No le importó. Riley también practicaba a menudo ese deporte. Además, eso
estaba haciendo precisamente el día en que Graciela, la mujer de Verano, le
llamó por teléfono:
Lavapiés. Un barrio de Madrid. Finales
de un seco y caluroso verano. Riley estaba sentado tras la mesa de su oficina.
Un cuchitril de paredes empapeladas y dudosa ventilación. El teléfono sonó.

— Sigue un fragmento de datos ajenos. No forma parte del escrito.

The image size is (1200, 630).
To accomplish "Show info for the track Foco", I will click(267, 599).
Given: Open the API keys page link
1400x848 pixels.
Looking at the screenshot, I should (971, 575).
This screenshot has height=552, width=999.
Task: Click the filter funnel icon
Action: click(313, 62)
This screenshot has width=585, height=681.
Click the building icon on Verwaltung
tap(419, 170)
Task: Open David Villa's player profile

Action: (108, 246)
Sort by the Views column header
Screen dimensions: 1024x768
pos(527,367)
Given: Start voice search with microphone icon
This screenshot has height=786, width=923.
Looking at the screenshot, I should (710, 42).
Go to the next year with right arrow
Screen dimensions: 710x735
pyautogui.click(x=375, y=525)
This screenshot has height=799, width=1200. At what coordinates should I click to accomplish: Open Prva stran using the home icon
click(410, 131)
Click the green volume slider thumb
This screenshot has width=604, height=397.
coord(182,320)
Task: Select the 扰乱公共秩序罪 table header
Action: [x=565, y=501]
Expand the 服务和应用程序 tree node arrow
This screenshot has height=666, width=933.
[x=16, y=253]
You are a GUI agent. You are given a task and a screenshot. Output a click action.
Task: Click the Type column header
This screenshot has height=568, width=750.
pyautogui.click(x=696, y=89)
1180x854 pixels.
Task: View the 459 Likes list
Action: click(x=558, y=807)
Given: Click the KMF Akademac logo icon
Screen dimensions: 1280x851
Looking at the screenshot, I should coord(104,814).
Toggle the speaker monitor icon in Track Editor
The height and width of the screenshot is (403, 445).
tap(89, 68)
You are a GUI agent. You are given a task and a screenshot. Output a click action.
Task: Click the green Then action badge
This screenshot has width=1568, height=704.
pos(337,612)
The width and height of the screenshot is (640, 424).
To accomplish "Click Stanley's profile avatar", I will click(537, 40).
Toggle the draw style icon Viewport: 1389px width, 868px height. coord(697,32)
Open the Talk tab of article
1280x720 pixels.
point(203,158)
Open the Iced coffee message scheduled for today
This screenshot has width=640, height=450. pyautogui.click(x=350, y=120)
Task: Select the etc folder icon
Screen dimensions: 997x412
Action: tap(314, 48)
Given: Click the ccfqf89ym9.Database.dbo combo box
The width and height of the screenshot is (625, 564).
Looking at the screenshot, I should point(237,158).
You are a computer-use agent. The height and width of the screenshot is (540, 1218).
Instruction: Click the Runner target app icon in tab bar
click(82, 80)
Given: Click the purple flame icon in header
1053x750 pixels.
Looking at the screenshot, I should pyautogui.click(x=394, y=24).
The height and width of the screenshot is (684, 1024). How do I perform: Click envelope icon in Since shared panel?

Una, dos, tres, cuatro veces. Cuándo descolgó, la voz parecía salir de las
profundidades de una oscura caverna. Y en realidad, así era.
—Diga.
—Buenas tardes. ¿Señor
Riley?
—Sí, señora.
—Me llamo Graciela de
Castro. Le estoy llamando de parte de Gordon y Ferris. Del bufete. Me dieron su
número.
—¿Por qué?
Ella hizo una pausa.
Estaba acostumbrada a mandar. Estaba acostumbrada al enjuague meloso de los
cobardes. Era directiva de una importante multinacional de productos de
belleza. Poseía un buen montón de acciones de la misma. Nadie en su día a día
le hablaba de esa manera. Contó hasta diez.
—Quiero que encuentre
al cerdo de mi marido. Hablé con los abogados que llevan mi caso de separación.
—Gordon y Ferris.
—Sí, Gordon y Ferris.
Dijeron que usted es el hombre apropiado. Le pagaré bien, señor Riley. Puede
pedir referencias mías a los picapleitos, si no me cree.
—La creo.
—No esperaba menos de
usted. Y respecto a sus aptitudes para este trabajo…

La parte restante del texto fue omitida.